Dr Dominika Harasimiuk, ekspert od prawa międzynarodowego i wykładowca Uczelni Łazarskiego: Komisja Europejska potencjalnie będzie mogła wszcząć przed Trybunałem Sprawiedliwości UE procedurę o niewywiązywanie się przez Polskę ze zobowiązań traktatowych. Ignorowanie przez Polskę ewentualnego niekorzystnego wyroku TSUE, może doprowadzić do nałożenia na nas surowych kar pieniężnych.

Komisja Europejska postawiła Polsce ultimatum. Władza ma szybko doprowadzić do rozwiązania problemu z Trybunałem Konstytucyjnym. Komisja uznała, że trybunał nie może aktualnie zagwarantować efektywnego stwierdzania zgodności ustaw z konstytucją. Wizerunek Polski spada na łeb, na szyję?

Wizerunkowo jest to dla Polski poważny problem. Polska jest jak dotąd jedynym krajem Unii Europejskiej, w stosunku do którego Komisja Europejska uruchomiła mechanizm kontroli praworządności. Powaga sytuacji w mojej opinii nie zmieniła się od stycznia, kiedy KE podjęła oficjalne kroki wszczynając pierwszy etap tej procedury, oparty na dialogu z państwem członkowskim. Zignorowanie przez Polskę opinii Komisji Weneckiej, która brana była pod uwagę przez Komisję Europejską przy ocenie sytuacji w naszym kraju, było wyraźnym sygnałem, że sytuacja jest patowa. Sygnał od Komisji Europejskiej przekazany w ostatnich dniach nie jest zaskoczeniem, a był do przewidzenia w kontekście wcześniejszych wydarzeń i stanowiska naszego rządu i prezydenta.

Jak blisko jesteśmy pozbawienia nas głosu w Radzie Unii Europejskiej?

Procedura kontroli praworządności podejmowana przez KE sama w sobie nie może doprowadzić do pozbawienia głosu w Radzie Unii Europejskiej, ani pozbawienia nas wprost dostępu do funduszy unijnych. Może jednak być podstawą do uruchomienia przez Komisję, jako jednego z uprawnionych podmiotów, mechanizmów traktatowych określonych w art. 7 TUE. Dopiero przejście procedur traktatowych związanych ze stwierdzeniem przez Radę Europejską poważnego i stałego naruszenia zasad i wartości, na których opiera się UE, może doprowadzić do podjęcia decyzji o zawieszeniu prawa głosu w Radzie UE. Taka decyzja może być podjęta przez samą Radę UE i jest to bardzo poważne ograniczenie możliwości decyzyjnych danego państwa członkowskiego i jego wpływu na politykę i prawo UE.
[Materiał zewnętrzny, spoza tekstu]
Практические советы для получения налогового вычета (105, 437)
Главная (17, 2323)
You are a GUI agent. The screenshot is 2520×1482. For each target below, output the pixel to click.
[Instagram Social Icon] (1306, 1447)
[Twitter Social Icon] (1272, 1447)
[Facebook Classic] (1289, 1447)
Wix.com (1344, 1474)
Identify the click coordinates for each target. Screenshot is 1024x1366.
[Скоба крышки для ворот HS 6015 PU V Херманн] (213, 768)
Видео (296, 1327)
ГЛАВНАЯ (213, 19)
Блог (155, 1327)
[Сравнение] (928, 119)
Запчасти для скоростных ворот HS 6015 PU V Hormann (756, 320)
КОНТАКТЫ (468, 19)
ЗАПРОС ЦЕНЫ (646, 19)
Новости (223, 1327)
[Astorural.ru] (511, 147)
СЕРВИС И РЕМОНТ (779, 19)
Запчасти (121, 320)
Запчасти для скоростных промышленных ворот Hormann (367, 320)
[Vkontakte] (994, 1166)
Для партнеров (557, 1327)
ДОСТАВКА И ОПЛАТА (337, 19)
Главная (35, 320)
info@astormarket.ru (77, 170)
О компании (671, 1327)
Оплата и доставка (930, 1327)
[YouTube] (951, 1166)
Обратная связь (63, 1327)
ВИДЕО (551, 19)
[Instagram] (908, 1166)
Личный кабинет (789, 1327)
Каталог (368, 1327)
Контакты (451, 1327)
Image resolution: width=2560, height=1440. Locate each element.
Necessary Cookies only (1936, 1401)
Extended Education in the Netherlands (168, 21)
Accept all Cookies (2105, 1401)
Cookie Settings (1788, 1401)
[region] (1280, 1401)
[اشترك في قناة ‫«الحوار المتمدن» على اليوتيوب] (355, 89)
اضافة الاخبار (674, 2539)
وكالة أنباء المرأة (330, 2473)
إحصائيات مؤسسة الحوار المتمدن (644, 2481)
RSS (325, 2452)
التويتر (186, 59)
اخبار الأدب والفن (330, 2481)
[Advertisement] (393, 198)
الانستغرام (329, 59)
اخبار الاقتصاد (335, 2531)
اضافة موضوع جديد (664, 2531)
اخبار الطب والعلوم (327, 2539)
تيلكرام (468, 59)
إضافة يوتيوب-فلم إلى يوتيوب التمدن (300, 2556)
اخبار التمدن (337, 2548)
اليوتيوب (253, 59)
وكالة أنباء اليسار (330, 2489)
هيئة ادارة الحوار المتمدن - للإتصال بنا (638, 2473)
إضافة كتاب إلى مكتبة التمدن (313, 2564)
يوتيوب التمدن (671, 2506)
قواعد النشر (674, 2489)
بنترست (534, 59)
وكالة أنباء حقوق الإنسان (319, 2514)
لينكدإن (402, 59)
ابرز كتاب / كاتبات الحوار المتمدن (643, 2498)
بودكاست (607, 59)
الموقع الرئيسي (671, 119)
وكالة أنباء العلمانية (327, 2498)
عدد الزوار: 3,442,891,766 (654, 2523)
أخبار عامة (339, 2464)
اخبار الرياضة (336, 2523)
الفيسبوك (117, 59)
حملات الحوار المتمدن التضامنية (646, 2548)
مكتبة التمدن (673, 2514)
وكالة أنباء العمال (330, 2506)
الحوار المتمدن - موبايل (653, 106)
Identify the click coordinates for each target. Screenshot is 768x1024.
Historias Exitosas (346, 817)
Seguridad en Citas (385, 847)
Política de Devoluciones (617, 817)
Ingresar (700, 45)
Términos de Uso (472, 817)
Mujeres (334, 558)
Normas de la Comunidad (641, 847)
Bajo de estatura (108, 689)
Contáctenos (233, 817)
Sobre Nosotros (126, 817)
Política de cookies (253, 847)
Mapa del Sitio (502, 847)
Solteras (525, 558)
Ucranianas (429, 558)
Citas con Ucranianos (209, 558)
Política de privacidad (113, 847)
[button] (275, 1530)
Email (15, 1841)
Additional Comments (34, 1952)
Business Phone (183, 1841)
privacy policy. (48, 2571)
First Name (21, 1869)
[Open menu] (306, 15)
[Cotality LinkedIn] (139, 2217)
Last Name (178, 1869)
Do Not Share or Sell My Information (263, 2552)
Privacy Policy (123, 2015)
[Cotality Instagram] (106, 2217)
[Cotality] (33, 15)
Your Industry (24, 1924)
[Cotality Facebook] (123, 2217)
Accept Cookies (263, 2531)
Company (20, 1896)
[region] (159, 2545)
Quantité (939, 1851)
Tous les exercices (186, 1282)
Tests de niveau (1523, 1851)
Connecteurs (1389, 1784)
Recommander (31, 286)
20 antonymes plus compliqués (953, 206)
Jeśli nie będzie postępu, wiceprzewodniczący komisji Frans Timmermans wyda ostateczną opinię na temat praworządności w naszym kraju. To otworzy drzwi wdrożeniu drugiej fazy procedury praworządności. Co to oznacza?

Jeżeli nie będzie postępu do 23 maja br., wiceprzewodniczący Timmermans przyjmie opinię w przedmiocie praworządności, o której Komisja Europejska wstępnie dyskutowała, a której częścią będą zagadnienia wskazane w ultimatum (m. in. konieczność zaprzysiężenia przez prezydenta trzech sędziów wybranych przez poprzedni Sejm i publikacja wyroku Trybunału Konstytucyjnego z 9 marca 2016 r.). Po przyjęciu opinii zostanie ona przekazana polskim władzom, które będą miały dwa tygodnie na przedstawienie swojego stanowiska. Na jego podstawie, Komisja będzie kontynuowała, jak sama go nazywa, „konstruktywny dialog” z polskim rządem, tak by znaleźć rozwiązania dotyczące problemów poruszonych w opinii. Jeżeli w rozsądnym terminie tych problemów nie uda się rozwiązać, wówczas KE będzie mogła skierować oficjalne zalecenia.

Prezes PiS mówi, że władza się nie ugnie. Co więc najgorszego może się stać Polsce w wyniku takiego stanowiska władz Polski?

Jeżeli rząd się nie ugnie, Komisja skieruje do Polski zalecenia, które najprawdopodobniej będą w kategoryczny sposób określały konieczność podjęcia odpowiednich kroków. Niestety same zalecenia nie są prawnie wiążące. Konieczność zastosowania się do nich wynika z zasady lojalnej współpracy wiążącej już traktatowo państwa członkowskie. Można sobie wyobrazić dwa scenariusze.

Jakie?

Po pierwsze niezastosowanie się do rekomendacji KE może doprowadzić do wszczęcia procedur wskazanych w art. 7 TUE, które w ostateczności po spełnieniu surowych warunków proceduralnych (m.in. wymagana jednomyślność w Radzie Europejskiej przy stwierdzaniu poważnego i stałego naruszenia wartości, na których opiera się UE) mogą doprowadzić do zawieszenia prawa głosu w Radzie UE. Po drugie KE potencjalnie będzie mogła wszcząć przed Trybunałem Sprawiedliwości UE procedurę z art. 258 TFUE o niewywiązywanie się przez Polskę ze zobowiązań traktatowych. Ignorowanie przez Polskę ewentualnego niekorzystnego wyroku TSUE, może doprowadzić do wszczęcia kolejnego postępowania ( tym razem z art. 260 TFUE ), które może zakończyć się nałożeniem na Polskę surowych kar pieniężnych.